* Task brief
Search the material for the word "section" and report each line where it turns up.

-------- Input --------

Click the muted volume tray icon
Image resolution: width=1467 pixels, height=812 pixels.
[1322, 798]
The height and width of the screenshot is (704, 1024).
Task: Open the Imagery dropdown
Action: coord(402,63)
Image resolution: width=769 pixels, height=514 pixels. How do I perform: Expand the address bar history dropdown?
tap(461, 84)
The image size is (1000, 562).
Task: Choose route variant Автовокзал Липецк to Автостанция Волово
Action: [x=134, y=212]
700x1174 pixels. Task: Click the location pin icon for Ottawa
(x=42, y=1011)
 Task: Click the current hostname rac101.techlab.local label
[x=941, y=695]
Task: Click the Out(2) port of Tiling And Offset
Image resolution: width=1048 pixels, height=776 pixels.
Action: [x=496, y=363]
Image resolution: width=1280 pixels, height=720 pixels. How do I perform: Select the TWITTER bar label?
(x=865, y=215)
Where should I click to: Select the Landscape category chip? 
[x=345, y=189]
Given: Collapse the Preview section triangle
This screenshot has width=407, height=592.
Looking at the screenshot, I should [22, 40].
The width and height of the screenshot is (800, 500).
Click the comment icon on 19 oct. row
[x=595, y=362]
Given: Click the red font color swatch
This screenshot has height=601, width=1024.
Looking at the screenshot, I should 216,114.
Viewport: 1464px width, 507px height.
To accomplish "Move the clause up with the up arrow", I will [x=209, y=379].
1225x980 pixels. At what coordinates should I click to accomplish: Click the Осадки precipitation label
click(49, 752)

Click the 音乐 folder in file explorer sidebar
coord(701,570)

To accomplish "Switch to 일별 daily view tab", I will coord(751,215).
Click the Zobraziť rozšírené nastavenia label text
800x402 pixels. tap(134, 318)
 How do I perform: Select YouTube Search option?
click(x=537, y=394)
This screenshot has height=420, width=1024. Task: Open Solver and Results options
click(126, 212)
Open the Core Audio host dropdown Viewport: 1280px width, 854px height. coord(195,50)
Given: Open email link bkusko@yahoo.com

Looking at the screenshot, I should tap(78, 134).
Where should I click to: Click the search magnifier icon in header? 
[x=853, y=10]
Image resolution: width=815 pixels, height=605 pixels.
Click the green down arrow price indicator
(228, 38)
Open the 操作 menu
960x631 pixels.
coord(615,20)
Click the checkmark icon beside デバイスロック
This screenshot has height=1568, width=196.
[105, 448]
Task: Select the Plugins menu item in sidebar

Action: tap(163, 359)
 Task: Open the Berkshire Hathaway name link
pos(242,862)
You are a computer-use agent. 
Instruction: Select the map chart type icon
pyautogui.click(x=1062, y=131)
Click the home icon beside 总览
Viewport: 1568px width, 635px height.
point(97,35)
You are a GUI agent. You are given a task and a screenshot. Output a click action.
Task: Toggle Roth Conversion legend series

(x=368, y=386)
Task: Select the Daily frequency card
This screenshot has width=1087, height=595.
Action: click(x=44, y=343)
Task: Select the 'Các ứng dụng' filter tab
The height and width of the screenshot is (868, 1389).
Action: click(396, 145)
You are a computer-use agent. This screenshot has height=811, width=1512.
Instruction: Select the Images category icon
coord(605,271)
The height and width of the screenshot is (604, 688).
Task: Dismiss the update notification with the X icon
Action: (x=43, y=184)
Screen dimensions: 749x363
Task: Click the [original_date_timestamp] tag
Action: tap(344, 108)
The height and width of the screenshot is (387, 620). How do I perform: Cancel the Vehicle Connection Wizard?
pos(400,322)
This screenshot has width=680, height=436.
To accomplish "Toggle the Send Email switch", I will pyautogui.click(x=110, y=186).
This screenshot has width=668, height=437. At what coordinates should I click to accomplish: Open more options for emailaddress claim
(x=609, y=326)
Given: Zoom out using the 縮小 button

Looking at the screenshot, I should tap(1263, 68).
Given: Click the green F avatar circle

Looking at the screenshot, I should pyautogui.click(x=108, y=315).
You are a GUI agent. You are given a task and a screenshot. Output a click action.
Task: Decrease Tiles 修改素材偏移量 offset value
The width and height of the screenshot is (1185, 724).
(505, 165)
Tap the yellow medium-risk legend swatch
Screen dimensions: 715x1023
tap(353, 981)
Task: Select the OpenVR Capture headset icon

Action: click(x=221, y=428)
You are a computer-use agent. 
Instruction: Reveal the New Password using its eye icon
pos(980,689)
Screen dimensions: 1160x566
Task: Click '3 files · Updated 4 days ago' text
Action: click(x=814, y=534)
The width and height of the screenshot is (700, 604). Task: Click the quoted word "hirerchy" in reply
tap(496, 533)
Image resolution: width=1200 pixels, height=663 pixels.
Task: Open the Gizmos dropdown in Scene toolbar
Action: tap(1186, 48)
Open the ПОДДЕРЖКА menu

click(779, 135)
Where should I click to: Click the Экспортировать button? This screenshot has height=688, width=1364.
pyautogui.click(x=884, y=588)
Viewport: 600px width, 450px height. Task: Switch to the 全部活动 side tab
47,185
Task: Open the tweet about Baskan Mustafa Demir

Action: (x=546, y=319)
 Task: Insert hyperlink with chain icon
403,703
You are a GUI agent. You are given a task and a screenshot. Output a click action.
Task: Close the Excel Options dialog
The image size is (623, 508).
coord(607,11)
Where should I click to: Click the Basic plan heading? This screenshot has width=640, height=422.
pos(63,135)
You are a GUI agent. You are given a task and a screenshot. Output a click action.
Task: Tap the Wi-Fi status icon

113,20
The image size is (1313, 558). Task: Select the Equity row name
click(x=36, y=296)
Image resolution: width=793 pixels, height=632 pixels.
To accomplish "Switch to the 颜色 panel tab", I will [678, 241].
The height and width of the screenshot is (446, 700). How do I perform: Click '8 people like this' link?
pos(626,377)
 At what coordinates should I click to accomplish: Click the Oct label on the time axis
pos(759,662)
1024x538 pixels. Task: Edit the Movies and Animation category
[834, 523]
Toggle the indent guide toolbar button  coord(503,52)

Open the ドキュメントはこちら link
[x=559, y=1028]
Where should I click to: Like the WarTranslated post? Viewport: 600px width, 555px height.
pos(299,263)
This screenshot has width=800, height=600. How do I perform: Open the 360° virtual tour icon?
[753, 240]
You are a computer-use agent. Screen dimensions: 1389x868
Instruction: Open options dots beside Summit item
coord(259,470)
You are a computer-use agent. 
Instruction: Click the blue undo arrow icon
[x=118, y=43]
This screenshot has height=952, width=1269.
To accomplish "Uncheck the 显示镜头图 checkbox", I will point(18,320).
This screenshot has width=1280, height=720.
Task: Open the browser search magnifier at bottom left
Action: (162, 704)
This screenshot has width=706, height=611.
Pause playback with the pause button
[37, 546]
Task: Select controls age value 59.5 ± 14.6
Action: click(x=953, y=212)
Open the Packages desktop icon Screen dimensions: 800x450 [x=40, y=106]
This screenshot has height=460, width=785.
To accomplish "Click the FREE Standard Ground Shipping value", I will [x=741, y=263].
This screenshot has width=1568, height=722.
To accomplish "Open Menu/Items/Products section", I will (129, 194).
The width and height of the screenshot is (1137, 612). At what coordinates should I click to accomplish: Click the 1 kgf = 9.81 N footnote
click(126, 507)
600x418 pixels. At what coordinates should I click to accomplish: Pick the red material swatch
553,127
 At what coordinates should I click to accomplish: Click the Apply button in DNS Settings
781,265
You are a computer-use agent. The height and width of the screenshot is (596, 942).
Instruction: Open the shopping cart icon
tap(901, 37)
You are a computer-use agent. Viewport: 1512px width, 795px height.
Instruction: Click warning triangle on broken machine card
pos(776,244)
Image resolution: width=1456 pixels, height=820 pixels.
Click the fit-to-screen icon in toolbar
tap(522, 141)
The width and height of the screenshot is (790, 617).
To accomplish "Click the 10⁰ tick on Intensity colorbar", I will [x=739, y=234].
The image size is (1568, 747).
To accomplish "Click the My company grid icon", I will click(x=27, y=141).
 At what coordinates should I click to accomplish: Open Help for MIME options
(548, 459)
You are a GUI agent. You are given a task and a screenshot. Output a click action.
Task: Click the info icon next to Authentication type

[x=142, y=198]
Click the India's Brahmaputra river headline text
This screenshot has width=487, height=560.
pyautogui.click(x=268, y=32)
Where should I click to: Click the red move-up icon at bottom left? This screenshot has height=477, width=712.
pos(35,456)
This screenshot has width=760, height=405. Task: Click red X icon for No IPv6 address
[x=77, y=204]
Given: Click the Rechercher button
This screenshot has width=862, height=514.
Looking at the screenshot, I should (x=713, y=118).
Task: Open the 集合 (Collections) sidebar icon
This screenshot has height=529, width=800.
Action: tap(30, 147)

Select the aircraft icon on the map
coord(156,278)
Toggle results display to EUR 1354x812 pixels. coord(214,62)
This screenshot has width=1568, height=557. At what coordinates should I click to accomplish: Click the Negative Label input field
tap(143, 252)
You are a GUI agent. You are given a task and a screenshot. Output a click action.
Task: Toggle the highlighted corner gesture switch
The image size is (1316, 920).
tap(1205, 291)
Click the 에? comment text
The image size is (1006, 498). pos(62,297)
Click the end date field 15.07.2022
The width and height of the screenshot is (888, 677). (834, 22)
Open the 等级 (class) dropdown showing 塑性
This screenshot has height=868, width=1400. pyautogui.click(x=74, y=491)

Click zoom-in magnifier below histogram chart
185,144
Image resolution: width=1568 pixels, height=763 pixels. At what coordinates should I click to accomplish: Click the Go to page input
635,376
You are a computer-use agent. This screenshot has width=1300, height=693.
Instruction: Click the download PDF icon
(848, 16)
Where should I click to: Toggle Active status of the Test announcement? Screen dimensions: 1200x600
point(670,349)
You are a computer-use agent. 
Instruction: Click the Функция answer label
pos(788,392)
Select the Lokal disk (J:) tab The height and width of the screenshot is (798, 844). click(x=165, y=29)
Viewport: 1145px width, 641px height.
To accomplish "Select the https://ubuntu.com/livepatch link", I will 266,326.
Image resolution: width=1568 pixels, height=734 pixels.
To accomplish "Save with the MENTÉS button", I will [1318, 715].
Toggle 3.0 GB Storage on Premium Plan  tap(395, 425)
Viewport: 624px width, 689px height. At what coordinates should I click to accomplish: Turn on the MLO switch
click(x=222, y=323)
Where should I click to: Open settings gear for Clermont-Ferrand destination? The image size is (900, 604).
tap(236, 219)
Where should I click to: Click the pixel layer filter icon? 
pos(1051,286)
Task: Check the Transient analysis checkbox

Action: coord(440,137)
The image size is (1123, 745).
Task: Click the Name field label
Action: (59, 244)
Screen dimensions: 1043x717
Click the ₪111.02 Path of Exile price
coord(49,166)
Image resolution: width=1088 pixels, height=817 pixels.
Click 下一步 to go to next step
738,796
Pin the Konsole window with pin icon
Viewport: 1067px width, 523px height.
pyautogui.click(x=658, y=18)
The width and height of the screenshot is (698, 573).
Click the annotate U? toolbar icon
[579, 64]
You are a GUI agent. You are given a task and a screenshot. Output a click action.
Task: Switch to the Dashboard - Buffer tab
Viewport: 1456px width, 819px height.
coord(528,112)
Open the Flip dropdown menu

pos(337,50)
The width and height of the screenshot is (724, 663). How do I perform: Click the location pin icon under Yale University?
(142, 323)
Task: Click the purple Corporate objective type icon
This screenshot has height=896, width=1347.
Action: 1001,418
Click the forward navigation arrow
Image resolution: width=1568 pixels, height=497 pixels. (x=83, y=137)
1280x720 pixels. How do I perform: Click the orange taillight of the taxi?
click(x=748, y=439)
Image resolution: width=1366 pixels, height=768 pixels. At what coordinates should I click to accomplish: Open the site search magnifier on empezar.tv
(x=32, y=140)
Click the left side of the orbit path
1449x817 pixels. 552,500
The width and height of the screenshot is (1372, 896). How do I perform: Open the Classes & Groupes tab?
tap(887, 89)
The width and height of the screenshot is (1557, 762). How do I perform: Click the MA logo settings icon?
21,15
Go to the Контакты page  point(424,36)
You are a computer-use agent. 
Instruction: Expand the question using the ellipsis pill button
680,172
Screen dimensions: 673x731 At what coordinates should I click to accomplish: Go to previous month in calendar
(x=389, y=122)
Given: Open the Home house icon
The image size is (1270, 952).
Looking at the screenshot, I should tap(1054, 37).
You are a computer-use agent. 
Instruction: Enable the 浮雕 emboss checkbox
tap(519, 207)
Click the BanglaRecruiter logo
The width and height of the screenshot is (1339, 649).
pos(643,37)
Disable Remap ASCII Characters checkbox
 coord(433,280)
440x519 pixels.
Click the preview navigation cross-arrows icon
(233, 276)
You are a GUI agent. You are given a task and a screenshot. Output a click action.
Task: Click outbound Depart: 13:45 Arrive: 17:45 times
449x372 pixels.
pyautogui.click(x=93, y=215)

--------

* Answer
Given: Collapse the Preview section triangle
To accomplish "Open Menu/Items/Products section", I will (129, 194).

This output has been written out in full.